The analysis of changes occurred in multi-temporal images acquired by the same sensor on the same geographical
area at different dates is usually done by performing a comparison of the two images after co-registration. When
one considers very high resolution (VHR) remote sensing images, the spatial information of the pixels becomes
very important and should be included in the analysis. However, taking into account spatial features for change
detection in VHR images is far from being straightforward, due to effects such as seasonal variations, differences
in illumination condition, residual mis-registration, different acquisition angles, etc., which make the comparison
of the structures in the scene complex to achieve from a spatial perspective. In this paper we propose a change
detection technique based on morphological Attribute Profiles (APs) suitable for the analysis of VHR images.

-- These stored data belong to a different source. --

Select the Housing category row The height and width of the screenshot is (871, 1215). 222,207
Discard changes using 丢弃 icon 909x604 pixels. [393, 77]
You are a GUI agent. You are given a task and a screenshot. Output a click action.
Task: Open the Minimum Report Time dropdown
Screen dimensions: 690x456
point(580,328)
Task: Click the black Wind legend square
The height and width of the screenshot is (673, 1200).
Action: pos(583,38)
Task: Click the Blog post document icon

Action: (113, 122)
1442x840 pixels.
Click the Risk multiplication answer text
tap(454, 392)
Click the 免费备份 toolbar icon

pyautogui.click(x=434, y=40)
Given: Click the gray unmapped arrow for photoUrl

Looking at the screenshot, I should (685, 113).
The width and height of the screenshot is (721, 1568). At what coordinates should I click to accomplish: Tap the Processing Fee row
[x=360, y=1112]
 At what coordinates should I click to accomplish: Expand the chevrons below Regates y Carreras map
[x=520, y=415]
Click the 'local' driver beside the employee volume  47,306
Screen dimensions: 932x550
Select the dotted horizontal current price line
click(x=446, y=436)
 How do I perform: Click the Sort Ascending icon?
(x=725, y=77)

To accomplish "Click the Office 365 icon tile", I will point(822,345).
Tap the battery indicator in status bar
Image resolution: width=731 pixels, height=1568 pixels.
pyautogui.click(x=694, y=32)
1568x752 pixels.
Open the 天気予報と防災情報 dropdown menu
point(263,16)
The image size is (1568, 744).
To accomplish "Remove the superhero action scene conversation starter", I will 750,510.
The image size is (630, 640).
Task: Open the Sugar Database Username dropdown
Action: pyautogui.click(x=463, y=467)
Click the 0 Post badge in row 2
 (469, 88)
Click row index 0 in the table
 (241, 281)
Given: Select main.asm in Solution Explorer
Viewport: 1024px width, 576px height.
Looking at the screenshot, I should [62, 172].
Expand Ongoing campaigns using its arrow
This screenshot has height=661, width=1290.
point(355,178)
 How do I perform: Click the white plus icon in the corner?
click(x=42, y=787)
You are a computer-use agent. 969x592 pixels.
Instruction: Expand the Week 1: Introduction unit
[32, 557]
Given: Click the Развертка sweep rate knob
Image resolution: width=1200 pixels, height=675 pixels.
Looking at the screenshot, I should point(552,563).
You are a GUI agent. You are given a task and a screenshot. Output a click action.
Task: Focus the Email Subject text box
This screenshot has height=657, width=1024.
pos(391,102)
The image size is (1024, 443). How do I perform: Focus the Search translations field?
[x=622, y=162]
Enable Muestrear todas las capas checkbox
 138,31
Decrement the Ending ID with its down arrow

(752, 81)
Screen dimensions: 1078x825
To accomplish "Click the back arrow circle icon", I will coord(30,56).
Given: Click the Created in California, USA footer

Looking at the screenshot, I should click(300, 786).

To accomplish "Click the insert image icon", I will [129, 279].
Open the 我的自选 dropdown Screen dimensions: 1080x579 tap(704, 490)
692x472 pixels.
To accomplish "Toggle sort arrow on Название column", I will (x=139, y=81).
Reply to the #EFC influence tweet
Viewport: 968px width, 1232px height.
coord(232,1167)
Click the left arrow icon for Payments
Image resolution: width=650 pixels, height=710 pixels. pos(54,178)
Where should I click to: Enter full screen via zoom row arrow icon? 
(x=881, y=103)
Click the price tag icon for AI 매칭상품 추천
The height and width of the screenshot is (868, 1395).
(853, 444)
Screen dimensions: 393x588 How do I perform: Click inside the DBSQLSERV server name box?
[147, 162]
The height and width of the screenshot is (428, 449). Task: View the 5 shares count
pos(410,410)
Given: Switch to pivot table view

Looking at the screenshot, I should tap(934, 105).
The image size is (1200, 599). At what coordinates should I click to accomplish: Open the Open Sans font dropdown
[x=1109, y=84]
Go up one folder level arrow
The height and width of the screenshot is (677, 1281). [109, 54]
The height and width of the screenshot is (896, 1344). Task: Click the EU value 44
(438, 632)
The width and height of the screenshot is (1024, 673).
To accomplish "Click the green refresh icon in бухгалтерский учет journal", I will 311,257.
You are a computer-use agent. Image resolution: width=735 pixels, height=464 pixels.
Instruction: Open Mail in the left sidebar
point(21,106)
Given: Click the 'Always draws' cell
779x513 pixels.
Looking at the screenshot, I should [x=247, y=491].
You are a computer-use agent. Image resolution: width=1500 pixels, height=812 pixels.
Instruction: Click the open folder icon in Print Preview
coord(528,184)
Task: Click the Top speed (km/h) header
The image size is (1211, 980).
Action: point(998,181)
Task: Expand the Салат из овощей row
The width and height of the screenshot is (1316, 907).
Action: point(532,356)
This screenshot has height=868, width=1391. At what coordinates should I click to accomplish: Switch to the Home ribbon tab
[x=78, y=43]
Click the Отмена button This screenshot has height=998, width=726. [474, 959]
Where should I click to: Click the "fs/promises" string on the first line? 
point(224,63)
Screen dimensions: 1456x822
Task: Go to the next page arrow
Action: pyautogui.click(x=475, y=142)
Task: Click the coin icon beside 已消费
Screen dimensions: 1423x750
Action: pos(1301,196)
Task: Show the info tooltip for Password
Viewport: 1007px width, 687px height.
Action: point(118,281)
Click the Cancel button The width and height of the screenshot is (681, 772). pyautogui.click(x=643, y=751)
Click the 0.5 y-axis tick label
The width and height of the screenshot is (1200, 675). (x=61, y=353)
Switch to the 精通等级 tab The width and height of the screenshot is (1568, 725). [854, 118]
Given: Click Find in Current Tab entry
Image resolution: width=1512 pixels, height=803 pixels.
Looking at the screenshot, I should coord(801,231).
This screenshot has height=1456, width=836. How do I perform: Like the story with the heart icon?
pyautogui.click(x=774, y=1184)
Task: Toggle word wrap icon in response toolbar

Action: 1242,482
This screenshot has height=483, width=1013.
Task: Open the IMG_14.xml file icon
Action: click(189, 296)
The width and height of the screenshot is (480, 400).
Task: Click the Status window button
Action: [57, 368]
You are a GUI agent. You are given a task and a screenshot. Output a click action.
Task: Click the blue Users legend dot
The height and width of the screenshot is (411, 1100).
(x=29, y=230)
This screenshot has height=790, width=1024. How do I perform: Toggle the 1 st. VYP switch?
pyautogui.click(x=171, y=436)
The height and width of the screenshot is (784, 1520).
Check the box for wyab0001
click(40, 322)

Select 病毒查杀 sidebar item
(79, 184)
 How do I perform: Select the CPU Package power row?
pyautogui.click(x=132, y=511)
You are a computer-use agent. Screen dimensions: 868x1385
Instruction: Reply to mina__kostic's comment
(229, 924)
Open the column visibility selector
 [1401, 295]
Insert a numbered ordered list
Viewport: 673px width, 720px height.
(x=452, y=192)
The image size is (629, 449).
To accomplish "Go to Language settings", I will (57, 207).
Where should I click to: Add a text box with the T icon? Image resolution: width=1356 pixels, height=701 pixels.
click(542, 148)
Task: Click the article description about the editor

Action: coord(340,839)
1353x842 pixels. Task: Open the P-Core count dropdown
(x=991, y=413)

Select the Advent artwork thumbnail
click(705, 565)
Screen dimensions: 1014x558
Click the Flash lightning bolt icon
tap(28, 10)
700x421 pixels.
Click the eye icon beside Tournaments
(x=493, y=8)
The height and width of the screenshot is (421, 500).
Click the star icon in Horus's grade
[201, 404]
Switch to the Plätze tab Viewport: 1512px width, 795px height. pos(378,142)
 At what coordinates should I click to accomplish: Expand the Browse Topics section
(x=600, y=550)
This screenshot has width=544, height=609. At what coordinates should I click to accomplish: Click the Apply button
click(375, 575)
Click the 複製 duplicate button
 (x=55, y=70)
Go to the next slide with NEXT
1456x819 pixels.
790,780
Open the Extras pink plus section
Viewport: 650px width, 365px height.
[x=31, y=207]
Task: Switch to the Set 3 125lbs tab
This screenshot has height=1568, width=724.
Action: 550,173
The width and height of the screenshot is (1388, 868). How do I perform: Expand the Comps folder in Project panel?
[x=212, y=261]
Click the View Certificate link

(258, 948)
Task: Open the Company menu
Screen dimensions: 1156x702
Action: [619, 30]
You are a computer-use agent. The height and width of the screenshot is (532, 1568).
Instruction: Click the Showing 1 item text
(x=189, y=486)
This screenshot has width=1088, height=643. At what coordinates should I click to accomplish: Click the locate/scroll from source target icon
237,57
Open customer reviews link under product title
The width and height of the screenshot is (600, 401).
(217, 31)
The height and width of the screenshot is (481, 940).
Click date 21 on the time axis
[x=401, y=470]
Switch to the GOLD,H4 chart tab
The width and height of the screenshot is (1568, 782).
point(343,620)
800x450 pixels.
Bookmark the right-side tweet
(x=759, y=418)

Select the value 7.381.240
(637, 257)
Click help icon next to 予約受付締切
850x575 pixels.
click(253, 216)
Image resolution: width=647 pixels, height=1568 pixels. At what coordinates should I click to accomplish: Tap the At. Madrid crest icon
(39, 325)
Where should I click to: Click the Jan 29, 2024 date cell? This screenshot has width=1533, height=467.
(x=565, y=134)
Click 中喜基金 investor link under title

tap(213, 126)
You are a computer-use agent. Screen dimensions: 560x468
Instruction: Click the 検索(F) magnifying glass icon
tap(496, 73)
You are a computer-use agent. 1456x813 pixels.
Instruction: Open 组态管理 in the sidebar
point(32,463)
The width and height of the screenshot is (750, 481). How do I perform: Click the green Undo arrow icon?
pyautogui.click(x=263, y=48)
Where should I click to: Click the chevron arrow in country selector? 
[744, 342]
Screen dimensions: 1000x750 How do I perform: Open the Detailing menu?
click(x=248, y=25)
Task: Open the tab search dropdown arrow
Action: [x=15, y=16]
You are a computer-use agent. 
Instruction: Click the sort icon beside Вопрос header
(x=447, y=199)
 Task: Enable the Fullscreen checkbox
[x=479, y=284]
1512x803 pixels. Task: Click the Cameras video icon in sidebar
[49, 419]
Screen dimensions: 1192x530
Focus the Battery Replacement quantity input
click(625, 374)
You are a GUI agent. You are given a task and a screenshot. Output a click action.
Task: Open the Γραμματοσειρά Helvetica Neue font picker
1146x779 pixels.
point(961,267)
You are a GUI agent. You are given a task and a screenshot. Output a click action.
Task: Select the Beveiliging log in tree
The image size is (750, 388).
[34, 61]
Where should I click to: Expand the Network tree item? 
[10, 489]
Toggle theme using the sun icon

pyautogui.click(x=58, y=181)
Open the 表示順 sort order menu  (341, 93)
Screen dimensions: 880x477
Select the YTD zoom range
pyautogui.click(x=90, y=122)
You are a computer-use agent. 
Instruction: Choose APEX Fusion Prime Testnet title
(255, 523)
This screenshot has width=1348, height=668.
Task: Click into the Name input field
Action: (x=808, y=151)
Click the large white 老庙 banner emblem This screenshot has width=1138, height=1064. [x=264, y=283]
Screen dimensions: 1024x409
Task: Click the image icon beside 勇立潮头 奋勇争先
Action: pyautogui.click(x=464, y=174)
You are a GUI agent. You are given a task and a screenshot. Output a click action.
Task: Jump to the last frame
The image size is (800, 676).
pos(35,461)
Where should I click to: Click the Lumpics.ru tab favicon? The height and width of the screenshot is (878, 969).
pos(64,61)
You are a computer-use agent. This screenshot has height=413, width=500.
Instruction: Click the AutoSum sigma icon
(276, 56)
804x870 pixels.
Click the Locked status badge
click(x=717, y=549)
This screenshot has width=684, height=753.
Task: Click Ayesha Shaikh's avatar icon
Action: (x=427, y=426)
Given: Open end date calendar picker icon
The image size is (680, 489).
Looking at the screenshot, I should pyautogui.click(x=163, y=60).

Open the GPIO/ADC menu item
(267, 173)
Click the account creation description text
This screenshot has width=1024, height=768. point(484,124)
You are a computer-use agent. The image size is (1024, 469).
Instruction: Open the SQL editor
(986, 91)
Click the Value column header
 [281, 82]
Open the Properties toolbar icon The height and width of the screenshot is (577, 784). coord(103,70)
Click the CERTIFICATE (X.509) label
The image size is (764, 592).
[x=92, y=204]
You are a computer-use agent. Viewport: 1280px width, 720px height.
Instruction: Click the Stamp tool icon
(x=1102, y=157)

In greater detail, this work aims at detecting the changes occurred on the ground between the two acquisitions
by comparing the APs computed on the image of each date. The experimental analysis has been carried out on
two VHR multi-temporal images acquired by the Quickbird sensor on the city of Bam, Iran, before and after
the earthquake occurred on Dec. 26, 2003. The experiments confirm that the APs computed at different dates
show different behaviors for changed and unchanged areas. The change detection maps obtained by the proposed
technique are able to detect changes in the morphology of the correspondent regions at different dates regardless
their spectral variations.